Als Redner auf der Veranstaltung traten NPD-Ratsherr Gutsche, „AG Kiel“-Kader Daniel Zöllner und der NPD-Landesvorsitzende Jens Lütke auf. Hauptredner war der bekannte niedersächsiche Nazi Dieter Riefling. Riefling ist ehemaliger Kader der verbotenen Organisation FAP und tritt bundesweit als Redner bei rechten Aufmärschen und Kundgebungen auf.

Unerfreulicherweise konnte die Nazi-Veranstaltung weitestgehend störungsfrei stattfinden, auch wenn durchgehend einige kleinere Gruppen Antifaschist_innen die Veranstaltung im Auge hatten. Größere Aktionen blieben jedoch aus. Den ganzen Abend über war eine recht große Dichte an Polizeistreifen und Zivis im Innenstadtbereich zu beobachten, es kam auch zu Personalienkontrollen. Zudem waren auch polizeiliche Kampfeinheiten einsatzbereit vor Ort.
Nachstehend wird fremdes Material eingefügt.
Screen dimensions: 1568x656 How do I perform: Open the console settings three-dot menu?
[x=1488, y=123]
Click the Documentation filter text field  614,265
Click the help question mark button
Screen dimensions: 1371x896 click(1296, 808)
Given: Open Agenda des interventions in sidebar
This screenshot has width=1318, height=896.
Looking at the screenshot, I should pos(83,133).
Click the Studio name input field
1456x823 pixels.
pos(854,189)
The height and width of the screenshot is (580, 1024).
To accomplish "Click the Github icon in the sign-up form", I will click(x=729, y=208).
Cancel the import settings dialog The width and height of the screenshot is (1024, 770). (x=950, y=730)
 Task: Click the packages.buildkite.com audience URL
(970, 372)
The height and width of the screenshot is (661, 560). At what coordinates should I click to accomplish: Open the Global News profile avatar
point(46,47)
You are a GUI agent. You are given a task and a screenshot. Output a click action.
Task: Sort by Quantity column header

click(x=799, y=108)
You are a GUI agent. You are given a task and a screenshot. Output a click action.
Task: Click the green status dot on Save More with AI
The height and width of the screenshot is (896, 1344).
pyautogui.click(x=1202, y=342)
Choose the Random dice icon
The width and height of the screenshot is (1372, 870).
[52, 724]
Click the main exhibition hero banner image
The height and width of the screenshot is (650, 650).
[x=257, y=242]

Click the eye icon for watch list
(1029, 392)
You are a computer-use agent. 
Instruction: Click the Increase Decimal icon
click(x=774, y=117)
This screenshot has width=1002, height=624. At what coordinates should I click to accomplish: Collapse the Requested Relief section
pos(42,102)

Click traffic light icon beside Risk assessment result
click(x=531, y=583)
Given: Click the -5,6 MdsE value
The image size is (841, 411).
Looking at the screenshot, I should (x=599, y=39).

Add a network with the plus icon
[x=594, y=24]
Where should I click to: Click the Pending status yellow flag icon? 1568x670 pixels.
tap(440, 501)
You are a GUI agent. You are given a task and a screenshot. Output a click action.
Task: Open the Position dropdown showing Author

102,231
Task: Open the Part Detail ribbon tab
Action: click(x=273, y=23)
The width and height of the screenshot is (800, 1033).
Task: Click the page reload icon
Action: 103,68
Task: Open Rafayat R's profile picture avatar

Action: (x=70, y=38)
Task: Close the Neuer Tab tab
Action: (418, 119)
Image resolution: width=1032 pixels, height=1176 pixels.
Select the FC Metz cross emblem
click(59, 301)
Wieder einmal hat sich gezeigt, dass NPD und so genannte „autonome Nationalisten“ eng zusammenarbeiten. Dass ein paar Dutzend Neonazis mitten in Kiel eine weitestgehend störungsfreie Veranstaltung durchführen konnten, ist selbstredend nicht hinnehmbar, auch wenn die Nazis im Internet alleine diese Tatsache schon als „vollen Erfolg“ bezeichnen. Um einer Wiederholung eines solchen Ereignisses vorzubeugen, werden wieder entsprechend verstärkte antifaschistische Maßnahmen von Nöten sein.